We know that mental illness exists. Fine. Now how can you tell if someone has one?

The problem is, you can’t.

Not without talking to the person and really hearing their story, anyway. And if mental illness is so hard to spot, imagine the difficulty of proving to someone that you are struggling. I’ve experienced this quite a bit over the past few years. I’ve had to prove the sadness that I can’t overcome, to prove how hard it is for me to even talk about food, let alone eat it, and to prove that I’m anxious when my friends and I are out, joking and laughing all the while.

Unfortunately or fortunately (I haven’t yet decided that for myself), a mental illness can’t be seen. It’s not a broken bone or the flu. The symptoms might not always be apparent, so when they are, they can come as a shock or a call for attention. Please hear me on this- no one wants a mental illness. And I, personally, have much better things to do than feign depression or tell you I already ate as you offer me a cookie, when I’ve actually been hungry all morning.
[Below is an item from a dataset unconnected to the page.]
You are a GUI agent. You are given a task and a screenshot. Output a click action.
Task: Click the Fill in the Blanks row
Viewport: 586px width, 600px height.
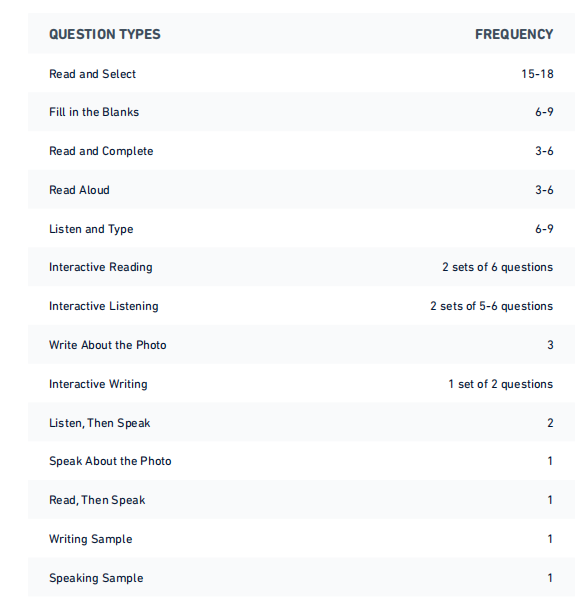tap(301, 112)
The burden of proof too often falls on the person who is already in pain. One of the many reasons that this is so dangerous is that a person who is experiencing a mental illness may not fully understand their own condition. This was true for me. Society had taught me that I was a “big girl,” so by that I figured that someone like me couldn’t possibly have an eating disorder. Once I finally came to terms with it, I faced a myriad of people who tried to convince me otherwise. So, I became further convinced that I didn’t have a problem. I stopped seeking treatment but the disordered eating habits continued, and I got worse. This is not uncommon for those who are struggling. Treatment can be costly, time consuming, and taxing on the mind and body…and people may be a lot less likely to continue if they are consistently told that it’s not worth it, that they’re faking, or that it’s just a phase (it’s not).

If you read only one piece of what I’ve written, please let it be this- the most important thing you can do when someone confides in you about a mental illness is: believe them.